The ‘D’ was a way of annotating the “taxonomic Depth”. At the time some of the code was written, there was a realization that the taxonomy provided for eukaryotes, neither had a consistent fixed depth of ranks, nor a rank consistently associated with a given depth. That is, some taxa have 13 taxonomic ranks, others 7, etc. So, all of the taxonomy strings were padded out to ~14-15 ranks, such that it’d be easier to coerce these strings into tools like RDP classifier, or scikit-learn. That is we had to initially satisfy the requirement that all taxonomy ranks were of equal length.
An additional example… for instance, level D_4__
for one eukaryote may refer to a “Family” whereas that same level may refer to a “Super Family”, etc… Thus, we avoided using the standard rank annotation style of Greengenes.

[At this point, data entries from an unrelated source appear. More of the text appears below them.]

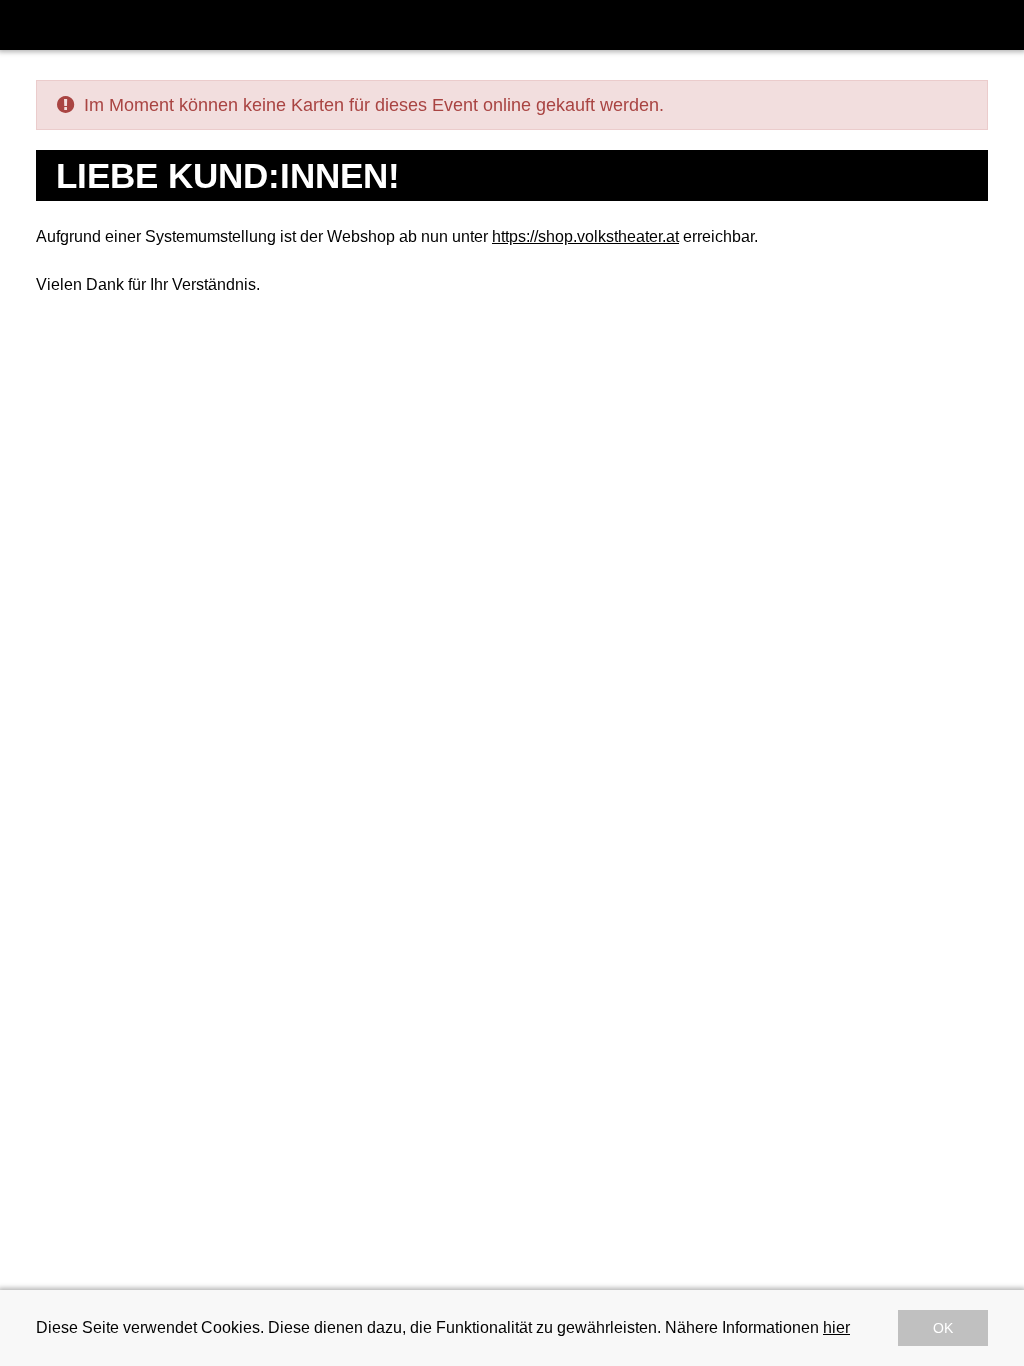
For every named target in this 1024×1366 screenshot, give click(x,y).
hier (836, 1327)
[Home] (29, 25)
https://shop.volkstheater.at (585, 236)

Hopefully, this makes some sort of sense.
However, if you are using the SILVA 7-rank taxonomy files, and are only concerned with Archaea & Bacteria, then you can relabel the D_0__
through D_6__
as Domain / Kingdom
through Species
without much trouble. Again, the issue had more to due with the wonkiness of the Eukaryote taxonomy.
I have since found a way, I think, to obtain “Greengenes-like” taxonomy strings, and I’ve uploaded some quite crude prototype code here. Note: this has not been thoroughly tested and vetted yet!
In brief, I realized that SILVA folks maintain a taxonomy tree that can be used to easily map, and extract, only those ranks we’d like to retain, by-passing all of the intermediate ranks such as “Sub-order”, etc…
We hope to leverage this approach to re-annotate the SILVA taxonomy strings in the future, we are still discussing and working out an approach for this. But if anyone would like to contribute to updating and/or testing an updated SILVA database (using this potential solution) please let us know.
There is your history lesson for the day.